DCLG sets up reviews of building regulations and housing standards

The Department for Communities and Local Government has set up an independent panel of building industry experts to review urgently the rules imposed on developers and housebuilders.

The Independent Challenge Panel has been asked to consider how the current system of building regulations and housing standards can be simplified and made easier to follow. It will report to ministers in the Spring of 2013.

A separate group will also look at the specific issue of standards applied to housebuilding. The DCLG said: “While some of these standards are applied nationally across certain types of homes such as affordable housing, others are made mandatory by individual councils for building in their area and some are entirely voluntary - resulting in confusion for local people and developers.”

The Department cited a number of examples of this in action, including standards being assessed repeatedly by different people such as planners, code assessors and building control officers.
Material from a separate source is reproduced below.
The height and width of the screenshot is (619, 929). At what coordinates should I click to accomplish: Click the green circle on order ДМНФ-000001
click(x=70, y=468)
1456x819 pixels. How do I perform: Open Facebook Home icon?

It said they were “often looking at the same issues but coming up with different answers”.

Housing standards that will be reviewed include the Code for Sustainable Homes, Secured by Design, Lifetime Homes, Standards and Quality in Development and the Homes and Communities Agency's Housing Quality Indicators.
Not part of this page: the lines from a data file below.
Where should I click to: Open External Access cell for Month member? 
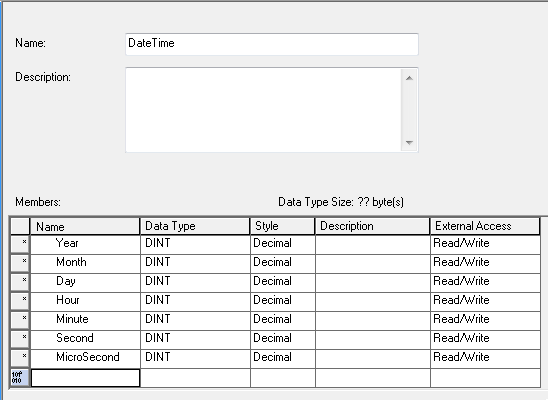pos(485,263)
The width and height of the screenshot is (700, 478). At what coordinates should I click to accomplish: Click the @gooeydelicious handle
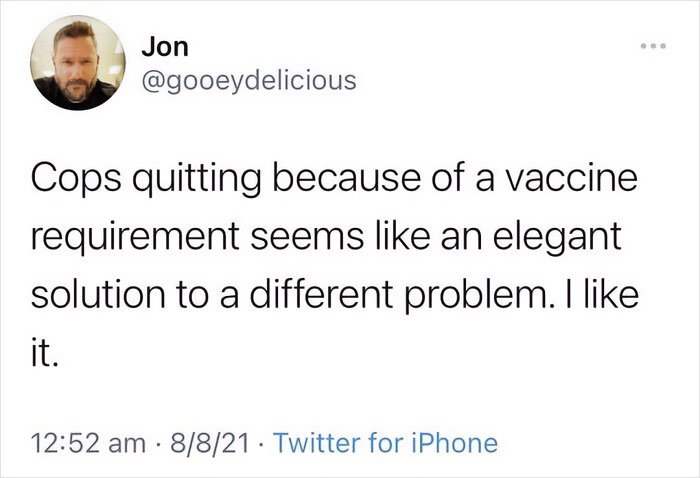(x=247, y=80)
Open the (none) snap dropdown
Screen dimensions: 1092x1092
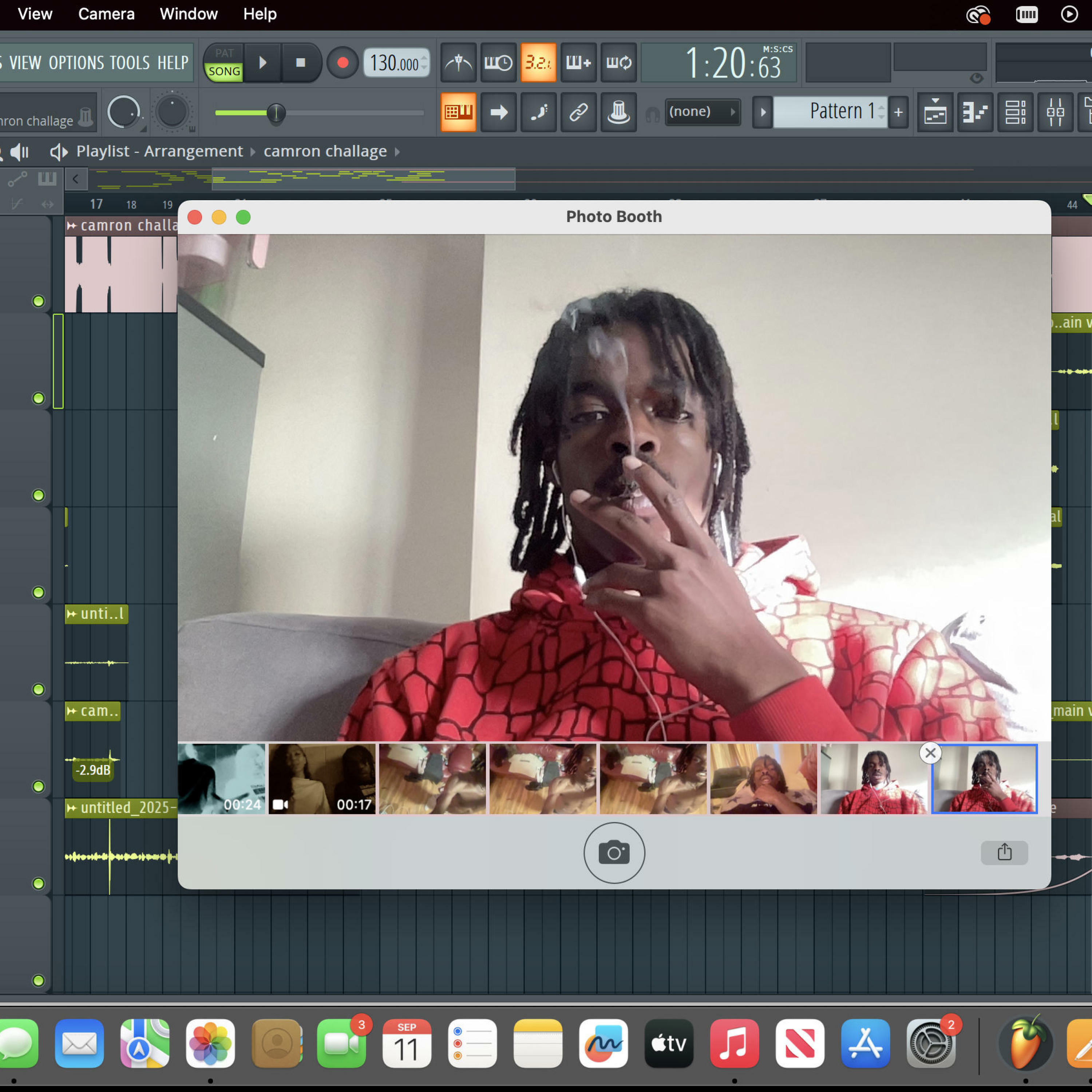click(702, 112)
The Local Government Association, the Planning Officers Society and the National Housing Federation are among the organisations represented on the housing standards review group.

Communities Minister Don Foster insisted that ‘essential’ safety and accessibility protections would be left untouched by the reviews. He also claimed that homes would still need to be built to high sustainability and quality standards.

Foster said: "The current array of different housing standards used in different parts of the country is complex and counter-productive: confusing local residents, councillors and developers. This is why an urgent review has now started, bringing the government together with housebuilders, planners, councils and architects to establish what the unnecessary measures are that we can cut out of the system, whilst ensuring buildings are still made to exacting standards.

"I want to see a simpler set of housing standards that people can easily understand and that free up developers and councils to get on with the job of building the high quality new homes we so badly to get more first time buyers and families onto the housing ladder."